What operation is done first in the following exercise... Here I have such an exercise: I have to simplify the form of the following expression:$$(p\lor \lnot q)\land(\lnot p \lor q )\lor (p \lor \lnot r)\lor \lnot q$$.
I know how to simplify it, but what operation is usually done first in discrete math, $\lor$ or $\land$ ?  Or , can I move $p \lor \lnot r$  to stay after $p\lor \lnot q$?Thank you very much.
 A: $\lor$ and $\land$ have equal precedence, so we typically evaluate from left to right. 
Here, because of associativity of $\lor$, all disjuncts follwing the $\land$ connective can be grouped together, as follows:
$$(p \lor \lnot  q) \land (\lnot p \lor q \lor p \lor \lnot r \lor \lnot q)$$
Having done this, we see that within the grouped disjunctions to the right of $\land$, we have $p \lor \lnot p = T$ present (not to mention the presence of $q\lor \lnot q = T)$, making the entire chain of five disjuncts true, leaving us with with the equivalent statement  $$(p \lor \lnot q)$$
A: Typically, $\vee$ and $\wedge$ are of equal precedence, and so parentheses are used to specify which must come first.

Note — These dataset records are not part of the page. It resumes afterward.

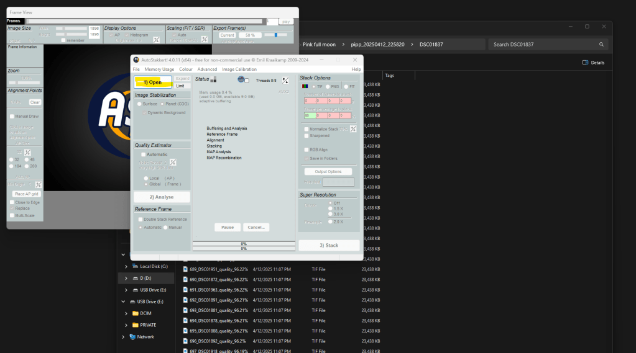
Task: Open the Details pane in File Explorer
Action: point(593,63)
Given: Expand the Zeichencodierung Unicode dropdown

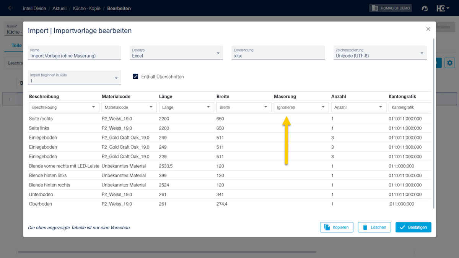Looking at the screenshot, I should 380,53.
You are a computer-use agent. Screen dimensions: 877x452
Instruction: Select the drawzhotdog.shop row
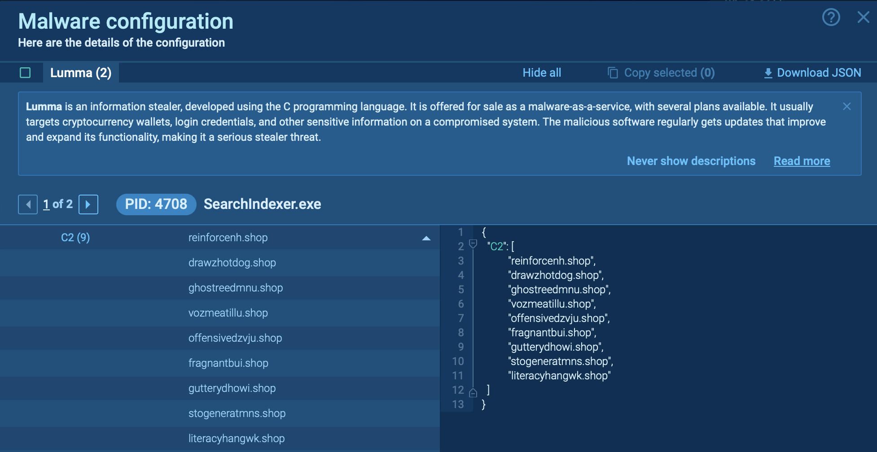[232, 263]
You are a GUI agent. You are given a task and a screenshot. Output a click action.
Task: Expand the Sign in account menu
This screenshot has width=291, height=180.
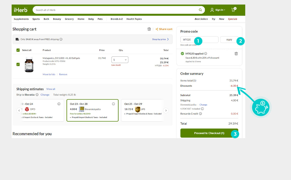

For example, $(a\vee b)\wedge c$ is not in general the same as $a\vee(b\wedge c).$ Consequently, $a\vee b\wedge c$ is ill-defined, under the standard rules of propositional calculus.
I suspect, therefore, that your text has introduced another convention for the rules of precedence regarding $\vee$ and $\wedge.$ For example, it may specify a left-to-right order, or it may specify that $\vee$ should precede $\wedge$ or vice-versa.